Copy every line of the coordinate data below without any changes, covering all items but leaving out the pictures.

▶ _Coordinate data for items_
□ □ □ □ □ □ □

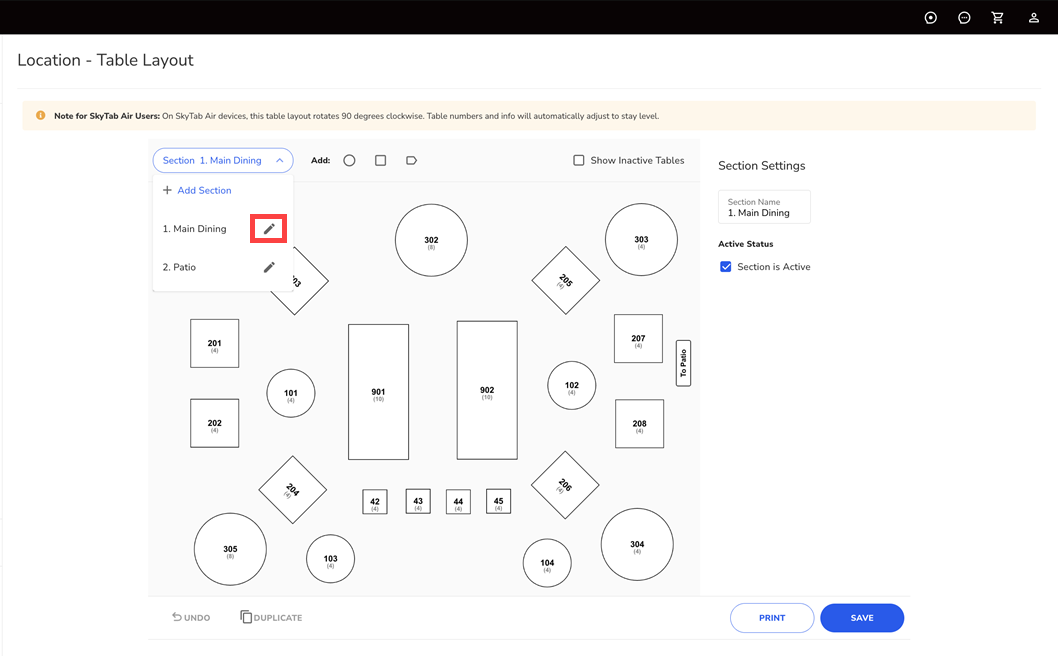Click the Print button

(x=771, y=618)
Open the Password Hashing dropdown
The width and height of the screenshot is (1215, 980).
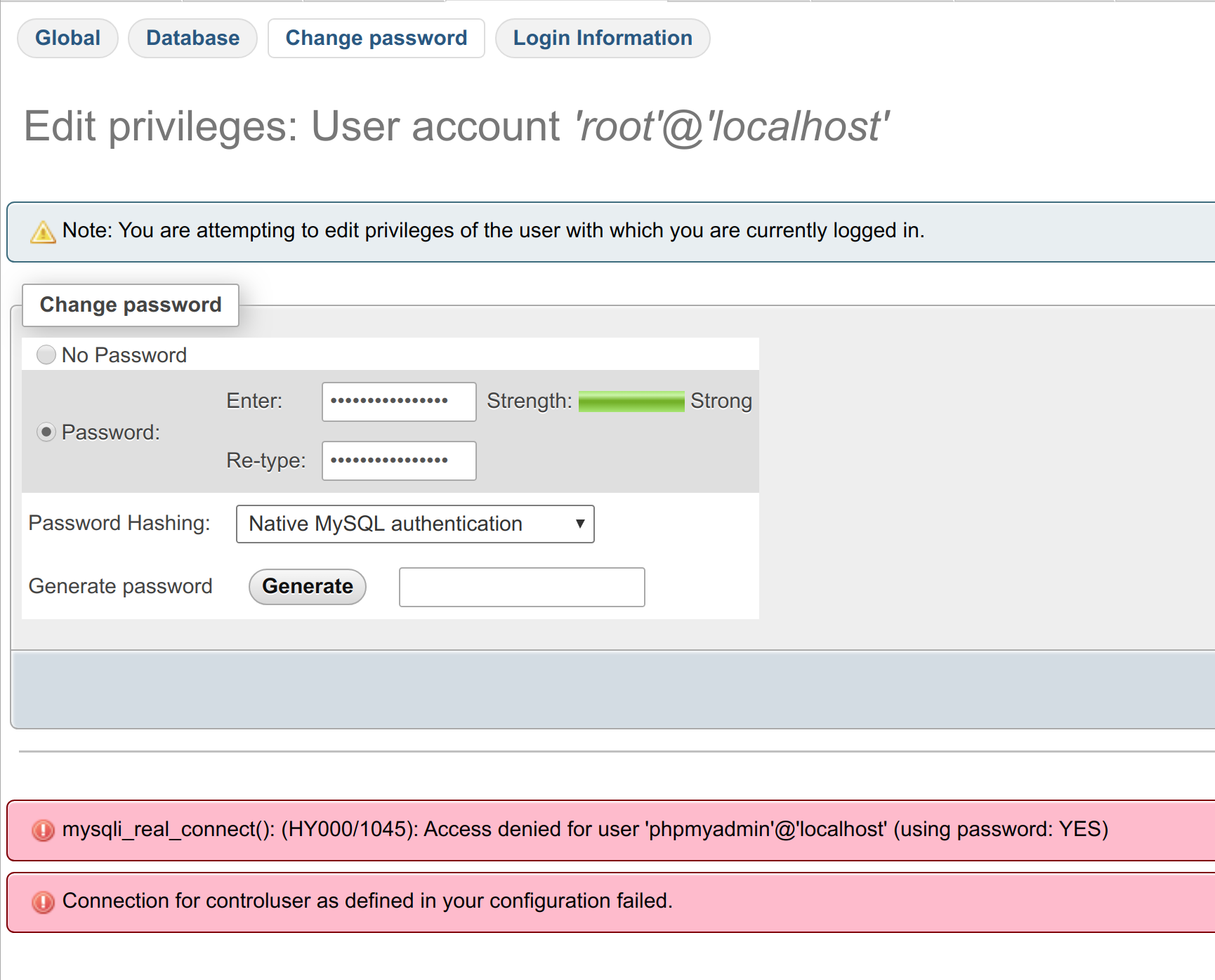[415, 524]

□ □ □ □ □ □ □

▶ _COMPLETE RESPONSE_
Click the Print button

(x=771, y=618)
Open the Password Hashing dropdown
The width and height of the screenshot is (1215, 980).
[415, 524]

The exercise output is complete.